Osmosis only occurs when water moves into cells, not when water moves out of cells. Osmosis only occurs in animal cells, not in plant cells or bacteria. Osmosis is driven by differences in water concentration, not by differences in solute concentration.

Isotonic Solutions

An isotonic solution has the same concentration of solutes as another solution.
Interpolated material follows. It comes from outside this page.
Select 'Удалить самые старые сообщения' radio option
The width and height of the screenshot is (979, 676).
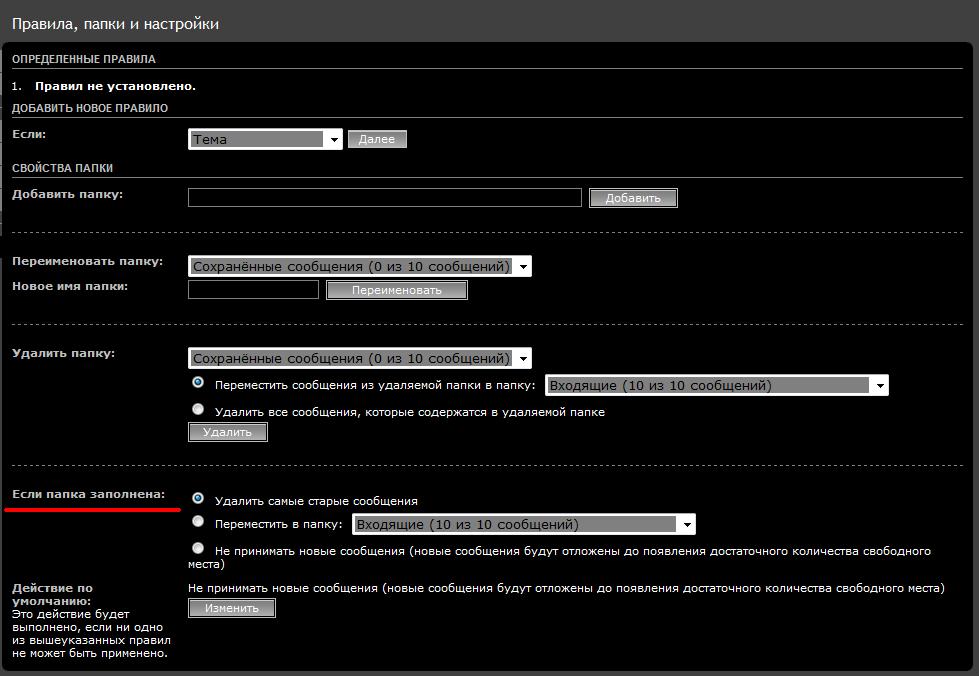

It allows for no net movement of water across the membrane, resulting in equilibrium.

Osmosis Definition

Osmosis is the passive movement of water across a selectively permeable membrane from an area of higher water concentration to an area of lower water concentration, driven by a concentration gradient of solutes.

Hypotonic and Hypertonic Solutions

In a hypotonic solution, the concentration of solutes outside the cell is lower than inside the cell, causing water to move into the cell, leading to swelling and potential lysis.

In a hypertonic solution, the concentration of solutes outside the cell is higher than inside the cell, causing water to move out of the cell, leading to shrinkage.

Turgidity in Plant Cells

A hypotonic solution would cause a plant cell to become turgid, as the influx of water into the cell increases the internal pressure.

Isotonic Solutions and Cells

An isotonic solution has the same solute concentration as that of a cell, resulting in no net movement of water.

Facilitated Diffusion

Facilitated diffusion involves the passive movement of solutes across a membrane through protein channels, without the expenditure of energy.

Active Transport and ATP

Active transport involves the movement of molecules against their concentration gradient, requiring the input of energy usually in the form of ATP.

Aquaporins

Aquaporins are specialized protein channels that facilitate the rapid movement of water across cell membranes, thereby regulating water balance.

Plasmolysis in Plant Cells

In a hypertonic solution, the plant cell loses water, causing the plasma membrane to pull away from the cell wall, leading to plasmolysis.

Tonicity and Solutes

Tonicity refers to the ability of a solution to cause a cell to shrink or swell. Solutes such as glucose can influence tonicity by affecting the osmotic pressure and the movement of water across cell membranes.

Osmotic Pressure

Osmotic pressure is the pressure required to prevent the movement of water across a semipermeable membrane due to osmosis.

Hypertonic Solutions and Water Loss

In a hypertonic solution, the concentration of solutes outside the cell is higher than inside the cell, causing water to move out of the cell by osmosis.

Isotonic Solutions and Red Blood Cells

In an isotonic solution, the concentration of solutes outside the red blood cell is equal to that inside the cell, resulting in no net movement of water.

Osmosis and Solute Movement

Osmosis involves the movement of water from an area of high solute concentration to an area of low solute concentration , resulting in the equalization of solute concentrations on both sides of the membrane.